Ryan Garcia: I’m Down To Be Really Transparent About Negotiations For Tank Davis Fight

Boxing Scene

Details of delicate dealings among competing promoters and television networks or streaming services often are kept private.

That was the case early in 2021, when representatives for Gervonta Davis and Ryan Garcia quietly made progress toward matching those two popular, undefeated lightweight knockout artists. Garcia feels he has unfairly been blamed for their fight falling apart last year, supposedly because Garcia and his team chased a more lucrative showdown with Manny Pacquiao that never materialized.

Garcia contended during a recent conference call that he was misled regarding a potential Pacquiao bout by Sean Gibbons, the president of Manny Pacquiao Promotions.

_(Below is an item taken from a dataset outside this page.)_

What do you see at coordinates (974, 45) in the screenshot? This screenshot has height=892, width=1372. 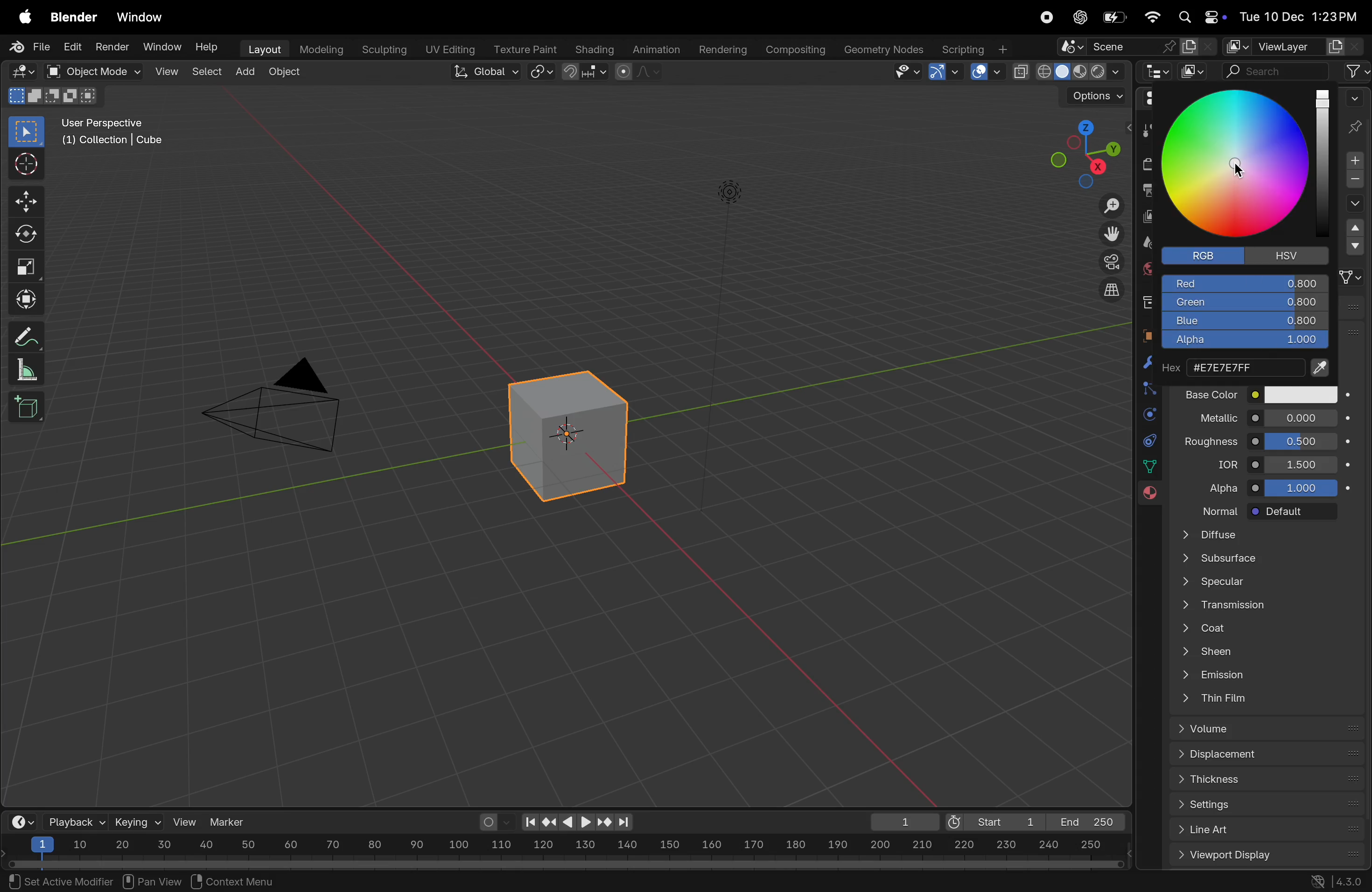 I see `Scripting` at bounding box center [974, 45].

Regardless, Davis eventually decided to temporarily move up to the 140-pound division for a fight against Mario Barrios, then the WBA world super lightweight champion. Baltimore’s Davis stopped San Antonio’s Mario Barrios in the 11th round of their June 2021 fight at State Farm Arena in Atlanta.

Garcia, meanwhile, withdrew from a July 2021 fight against Javier Fortuna soon after it was announced to address his mental health.

Garcia (22-0, 18 KOs), of Victorville, California, is consistently listed as at least an 11-1 favorite to defeat Fortuna (37-3-1, 26 KOs, 2 NC) in their rescheduled junior welterweight bout Saturday night. If Garcia gets past Fortuna in a 12-round main event DAZN will stream Saturday night from Crypto.com Arena in Los Angeles, he wants to be as open as possible if negotiations resume for a showdown with Davis (27-0, 25 KOs), who owns the WBA’s secondary 135-pound championship.

“I think it’s quite obvious where we’re headed towards,” Garcia said during the aforementioned conference call. “I mean, I’ve spoken about it so many times. Obviously, once I get past Fortuna, definitely I’m gonna be campaigning for that fight with Gervonta Davis. And like I’ve said as well in the past, I’m down to really be transparent about the negotiations, the whole process through, to really prove to the people that I really want this fight and in no way would I not actually want this fight, that it’s not a front. So, however I could be transparent legally, as much as I can, to show that I’m definitely willing to make the fight happen, I’m willing to do that. And yeah, I wanna fight Gervonta Davis next, after I beat Fortuna.”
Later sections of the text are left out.